Geert Wilders is a Dutch parliamentarian who recently announced that he would be launching an international movement to ban immigration from Muslim countries to the West. In April of 2009, Wilders delivered a speech in Florida in which he said:
“Europe might be very well on its way to destruction. …The Europe you know from a tourist visit or from the story of your grandparents is on the verge of collapsing. We are now witnessing profound changes that will forever alter Europe’s destiny and might send the continent in[to] what Ronald Reagan once called ‘a thousand years of darkness’. The take-over of Europe is part of the global fight of Islam for world domination.”
For anyone who knows something about the historical experience of the Catholic Church in the U.S., these words have a chillingly familiar ring. In 1856, then Congressman Thomas R. Whitney wrote a book articulating the nativist anti-Catholic fears that were at the heart of his particular party’s platform. Speaking about a “subtle and insidious” papal plot to conquer the U.S. from within, Whitney calls attention to the myriad Catholic “encroachments,” which he strongly believed were jeopardizing the very foundations of the republic. Among these were the Church’s attempts to: erode the principle of the separation of church and state; sanitize the public memory of its own historical “enormities”; establish control of the post office; and secure the position of Chief Justice of the Supreme Court.
Considering the rich legacy of Catholic contributions to U.S. American civil society, some of Whitney’s words appear so absurdly xenophobic that they may strike us as droll. I doubt, however, that this was the case for the U.S. Catholics of Whitney’s day. Many of them were immigrants who were struggling against great odds to integrate the values and practices of their own very different cultural backgrounds and interpretations of Catholicism into their lives in their new home-a home which promised them, above all else, the liberty to do precisely that.

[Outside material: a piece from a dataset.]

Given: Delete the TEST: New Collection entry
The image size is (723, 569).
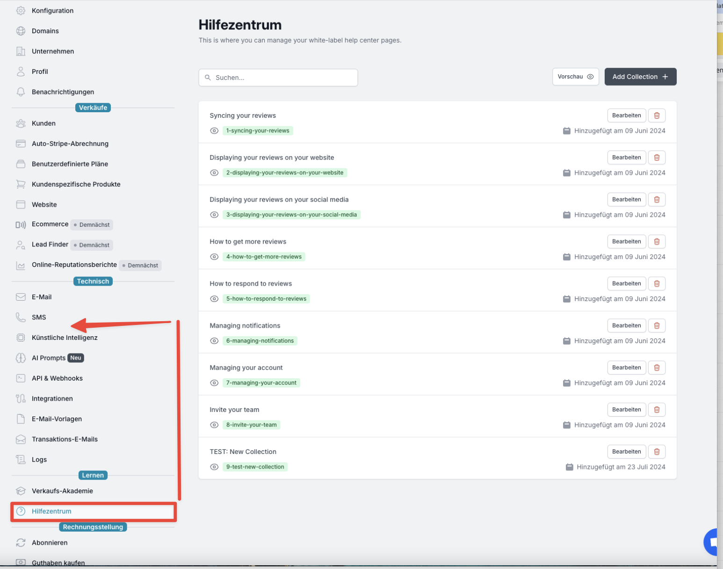Looking at the screenshot, I should (657, 452).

Though he is Dutch, Wilders’s Islamophobia definitely has its vibrant homegrown U.S. counterpart. Muslim Americans are the first to point to the vast outpouring of goodwill and solidarity that they have experienced from their fellow citizens since the tragic events of September 11, 2001. At the same time, however, anti-Muslim sentiment is also on the steep upswing. In the past few months alone, at least three organized movements against the building of mosques and/or Muslim community centers have made the headlines: one in New York City, near Ground Zero; one in Murfreesboro, TN; and one in Riverside County, CA.
What is profoundly ironic about the comparison between the struggles against anti-Catholic and anti-Muslim hysteria in U.S history is that they also share a very important, but generally overlooked, common element. Both have had to strive to realize their ‘American dream’ under the weight of their own traditions’ legacies of triumphalist ideals, rhetoric, and practices.
In the late 19th century, for example, at the very same time that U.S. Catholics were arguing that there was nothing incompatible between being Catholic and being devoted to the principles of the U.S. Constitution, the Church of Europe was struggling to stem the rising tide of secular regimes which threatened the political and social dominance of the Church.
The Church was also digging in for a fight against the so-called ‘modernist heresy’ which purveyed such ‘pernicious’ philosophical and doctrinal ‘errors’ as: the idea that “Every man is free to embrace and profess that religion which, guided by the light of reason, he shall consider true”; the idea that “Catholics may approve of the system of educating youth unconnected with Catholic faith and the power of the Church, and which regards the knowledge of merely natural things, and only, or at least primarily, the ends of earthly social life”; and the idea that “the Church ought to be separated from the State, and the State from the Church.” Whitney, in other words, had a lot of ammunition which he could, and did, draw from the history and rhetoric of Catholic triumphalism.
Contemporary U.S. Muslims-and other Muslim minorities around the world-find themselves in a position very similar to that of late 19th-century U.S. Catholics. They are striving earnestly and tirelessly to prove what they deeply believe: that there is no inherent tension between Islam and the core values of most secular democracies. But they have to do this in the context, not only of virulent Islamophobia (a la Wilders), but also in the face of ultra-conservative Muslim religious scholars (including some extremists) who, for very different reasons than Wilders’s, seek to breathe new life into medieval triumphalist tropes which speak about the spread of the ‘Abode of Islam’ throughout the world such that one day all human beings will live under Shari`a law.
Is there a lesson for us in these comparative historical reflections? I think there are many. For now, however, two are critically important. In the short term, Christians and Muslims must stand together in solidarity against religious bigotry of all kinds. Such bigotry is an assault on our respective traditions and our dignity as persons of faith. It is also an attack against the mutually held conviction that our religions have much to offer modern societies as they seek to improve the lot of their own people and the entire human family. In the long term, Christians and Muslims must together reevaluate the triumphalist dimensions of our own traditions-dimensions which glory in allegedly ‘holy’ domination and triumph over others (and especially over each other), rather than in the truly holy virtues of service and love which are the source of the spiritual vitality of Christianity and Islam.
Scott Alexander, Ph.D., is an Associate Professor of Islam at CTU and the Director of the Catholic-Muslim Studies Program.